Have you ever tried to write unit tests for a class that does some data munging on a database? Many have tried and surrendered after a while because of a number of reasons. Some have complained about the test running for too long or about the test needing a set of fixed test data, which easily gets out of synch. Most problems related to testing database related code can be summarized under lack of encapsulation.

This article's goal is to show some ways to organize your database code in such a way that writing those unit tests with JUnit and its extensions becomes possible.

We'll use a fictious Data Access Object pattern (DAO) implementation called UserDAO as an example. The actual pattern is not relevant here so we've left out most of the elements the pattern suggests. For more context on the DAO pattern itself, please refer to the pattern documentation at http://java.sun.com/blueprints/corej2eepatterns/Patterns/DataAccessObject.html (our UserDAO and User classes map to the CustomerDAO and Customer in the blueprints).

In general, the key in writing testable database code is to separate logic from access. For example, a DAO class should not encapsulate both the code for querying data over JDBC and the code for obtaining the JDBC connection. Listing 1 shows an example of this kind of flaw.
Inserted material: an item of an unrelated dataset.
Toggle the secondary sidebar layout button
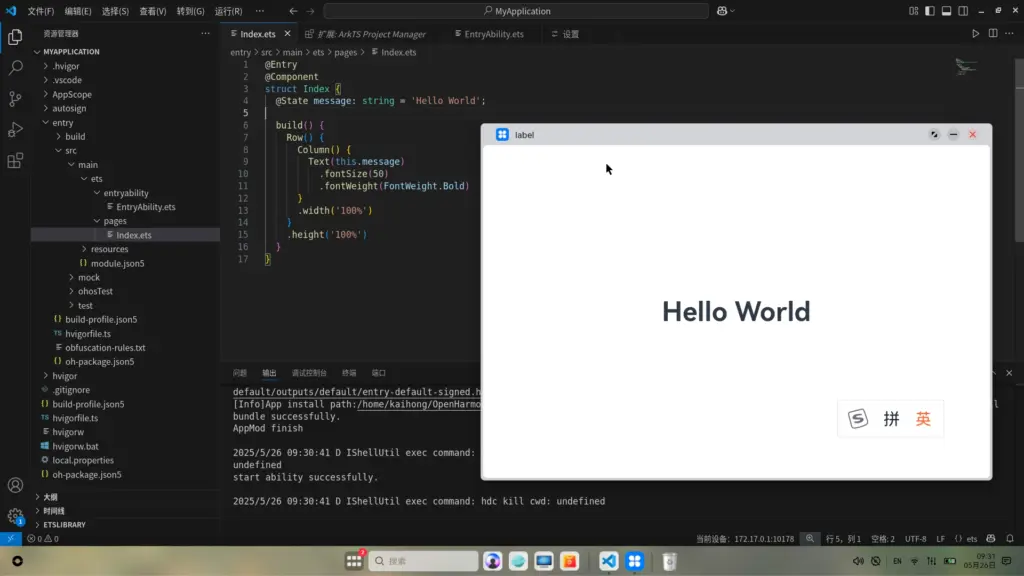Image resolution: width=1024 pixels, height=576 pixels. (x=964, y=11)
Listing 1. Badly encapsulated database code

public class MyNonTestableUserDAO implements UserDAO {

    private Connection getConnection() throws SQLException {
        return DriverManager.getConnection(
            "jdbc:mckoi://localhost/",
            "admin_user",
            "aupass00");
    }

    public User createUser(String userId, String firstName, String lastName)
        throws DAOException {
        try {
            PreparedStatement ps = getConnection().prepareStatement(SQL_INSERT);
            ps.setString(1, userId);
            ps.setString(2, firstName);
            ps.setString(3, lastName);
            ps.executeUpdate();
            ps.close();
            return new User(userId, firstName, lastName);
        } catch (SQLException e) {
            throw new DAOException(e.getMessage());
        }
    }
}

The mock approach

The problem in testing the DAO class in Listing 1 is that unless we can replace the JDBC connection implementation, running the test successfully would require a real database with the right data. Now, how do we manage to do that?

One could intercept the getConnection() call with the help of AspectJ or other AOP frameworks, but that's too much work and results in unnecessarily complex code. Also, one could consider making the getConnection() method protected, and subclassing the DAO class in the test code overriding that particular method, which is already a pretty clean and compact solution (illustrated in Listing 2).

Listing 2. Letting the test code extend the class under test, overriding the nasty getConnection() method

public class MyTestableUserDAO1 implements UserDAO {

    protected Connection getConnection() throws SQLException {
        return DriverManager.getConnection(
            "jdbc:mckoi://localhost/",
            "admin_user",
            "aupass00");
    }

    public User createUser(String userId, String firstName, String lastName)
        throws DAOException {
        try {
            PreparedStatement ps = getConnection().prepareStatement(SQL_INSERT);
            ps.setString(1, userId);
            ps.setString(2, firstName);
            ps.setString(3, lastName);
            ps.executeUpdate();
            ps.close();
            return new User(userId, firstName, lastName);
        } catch (SQLException e) {
            throw new DAOException(e.getMessage());
        }
    }
}


public class TestMyTestableUserDAO1 extends TestCase {

    public void testCreateUser() {
        // configure a mock implementation for the java.sql.Connection interface
        final MockConnection mock = new MockConnection();
        mock.setExpectedCloseCalls(0);
        mock.setupAddPreparedStatement(new MockPreparedStatement());

        // replacing the real Connection implementation with
        // a mock implementation
        UserDAO dao = new MyTestableUserDAO1() {
            protected Connection getConnection() {
                return mock;
            }
        };

        // exercise the class under test and assert expectations
        User user = dao.createUser("laskos", "Lasse", "Koskela");
        assertNotNull(user);
        assertEquals("laskos", user.getUserId());
        assertEquals("Lasse", user.getFirstName());
        assertEquals("Koskela", user.getLastName());

        // afterwards, we can check with the mock implementation that the
        // class under test collaborated with it as expected
        mock.verify();
    }
}

Often the best approach, in my opinion, is to fix the root problem -- the bad encapsulation. Once the logic inside getConnection() is moved out of the class under test, it is trivial to pass in a mock implementation in the unit test code instead of the real thing. Listing 3 illustrates this change.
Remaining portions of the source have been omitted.